Other good catfish lakes in this region are Bridgeport and Weatherford, he added.
Abilene biologist Spencer Dumont says anglers should focus on the more fertile lakes for catfish, especially those enjoying full water levels for the first time in several years.
Most other lakes in the region have rebounded with 2002 rains.
“Proctor, Brownwood, Coleman, Leon are all filled,” he said.
“Fort Phantom Hill is a real good blue cat and yellow cat lake. It doesn’t have as much timber.
“Sweetwater used to be one of our best channel cat lakes, but it’s so low now that I don’t know what’s going to happen there.”
It varies from lake to lake on whether the whiskerfish are likely to wind up on your line is a channel cat or a blue, he said.
“In Phantom Hill, the blues have basically taken over and completely dominate. In Sweetwater there are no blues. Hubbard Creek is good for all three. It’s the same at Proctor.”
Lake Proctor, the super-fertile lake between Comanche and Stephenville, is going to explode with new production now that it’s refilled, he added.
“Proctor is going to be even more productive because of all the flooded terrestrial vegetation,” Dumont said. “It’s going to be phenomenal for everything. Crappie and bass fishing is in the rebuilding stage, and the catfish are doing really well over there.”
O.H. Ivie, an established heavy-hitter for largemouths, has also offered good catfishing, especially for channel cats. Anglers here will usually bait several areas, or will fish under lights at night.
One new lake, Lake Kirby in Abilene, could be a great future star.

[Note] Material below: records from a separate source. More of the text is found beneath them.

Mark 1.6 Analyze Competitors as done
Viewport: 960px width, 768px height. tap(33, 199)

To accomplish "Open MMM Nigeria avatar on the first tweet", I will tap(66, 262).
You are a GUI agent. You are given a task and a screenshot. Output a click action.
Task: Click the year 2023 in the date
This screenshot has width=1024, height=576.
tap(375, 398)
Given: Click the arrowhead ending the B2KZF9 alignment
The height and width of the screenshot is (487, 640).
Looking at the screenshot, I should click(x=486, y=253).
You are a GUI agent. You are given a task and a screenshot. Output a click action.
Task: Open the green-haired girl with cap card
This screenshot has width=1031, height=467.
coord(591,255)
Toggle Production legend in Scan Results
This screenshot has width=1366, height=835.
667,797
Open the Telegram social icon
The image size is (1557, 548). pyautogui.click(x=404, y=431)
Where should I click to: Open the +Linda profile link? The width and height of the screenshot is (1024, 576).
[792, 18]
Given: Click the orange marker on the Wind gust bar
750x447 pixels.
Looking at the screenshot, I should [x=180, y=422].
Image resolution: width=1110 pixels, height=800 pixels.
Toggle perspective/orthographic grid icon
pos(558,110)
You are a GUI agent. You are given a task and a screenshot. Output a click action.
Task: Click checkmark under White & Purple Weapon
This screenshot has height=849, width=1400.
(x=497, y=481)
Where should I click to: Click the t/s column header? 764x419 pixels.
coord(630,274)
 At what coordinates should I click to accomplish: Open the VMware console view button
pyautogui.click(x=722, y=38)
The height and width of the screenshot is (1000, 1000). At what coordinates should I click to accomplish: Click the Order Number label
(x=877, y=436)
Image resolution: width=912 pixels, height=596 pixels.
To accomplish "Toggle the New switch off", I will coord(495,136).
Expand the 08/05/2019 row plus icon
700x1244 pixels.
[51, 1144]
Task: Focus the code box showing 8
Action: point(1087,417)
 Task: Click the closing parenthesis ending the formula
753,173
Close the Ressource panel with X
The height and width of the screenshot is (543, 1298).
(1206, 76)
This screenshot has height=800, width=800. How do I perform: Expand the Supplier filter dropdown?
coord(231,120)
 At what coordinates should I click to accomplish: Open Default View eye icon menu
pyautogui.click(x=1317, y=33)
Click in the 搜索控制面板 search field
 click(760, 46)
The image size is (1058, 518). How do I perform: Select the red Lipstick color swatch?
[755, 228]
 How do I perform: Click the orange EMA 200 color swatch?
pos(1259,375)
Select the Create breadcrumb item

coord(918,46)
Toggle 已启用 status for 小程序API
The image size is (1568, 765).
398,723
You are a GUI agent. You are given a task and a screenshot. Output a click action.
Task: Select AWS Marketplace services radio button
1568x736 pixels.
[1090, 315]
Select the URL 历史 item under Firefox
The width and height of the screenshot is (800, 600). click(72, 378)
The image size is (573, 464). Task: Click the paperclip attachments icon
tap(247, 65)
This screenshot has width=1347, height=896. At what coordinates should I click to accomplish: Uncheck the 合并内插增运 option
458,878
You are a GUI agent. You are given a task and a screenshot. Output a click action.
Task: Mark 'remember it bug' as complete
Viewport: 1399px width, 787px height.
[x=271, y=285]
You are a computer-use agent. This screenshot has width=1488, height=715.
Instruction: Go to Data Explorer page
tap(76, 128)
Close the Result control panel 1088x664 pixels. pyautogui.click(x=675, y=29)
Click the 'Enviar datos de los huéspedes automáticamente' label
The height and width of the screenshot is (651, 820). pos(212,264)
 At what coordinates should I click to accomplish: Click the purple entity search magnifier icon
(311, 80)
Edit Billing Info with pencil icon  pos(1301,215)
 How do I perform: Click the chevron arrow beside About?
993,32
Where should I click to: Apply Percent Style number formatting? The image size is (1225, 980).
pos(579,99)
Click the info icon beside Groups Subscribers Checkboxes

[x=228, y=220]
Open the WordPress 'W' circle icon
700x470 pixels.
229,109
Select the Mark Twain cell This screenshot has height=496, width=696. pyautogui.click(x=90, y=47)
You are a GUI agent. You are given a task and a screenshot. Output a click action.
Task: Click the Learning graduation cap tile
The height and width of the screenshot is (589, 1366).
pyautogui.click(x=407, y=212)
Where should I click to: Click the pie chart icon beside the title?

“It dried up in October of 2000,” Dumont said. “The city began putting treated effluent water into it in 2001 and it’s filled this year. We stocked it with channels and blues and they’re doing really well. The lake should stay full now, and in that rich water the catfish are growing like gangbusters.”
For anglers who want to travel farther north, up through the Panhandle, Lake Meredith north of Amarillo may be the most underrated catfish lake in Texas. The lake’s deep, cold waters hold huge numbers of big flathead catfish averaging more than 20 pounds apiece. Meredith is also a quality channel catfish lake.
As you can easily tell by the vast amount of territory we’ve covered here and the abundance of good catfish waters, there’s no shortage of great fishing waiting for anyone who wants to try it. Get out there and get your share of fishing fun. And those catfish filets – yum!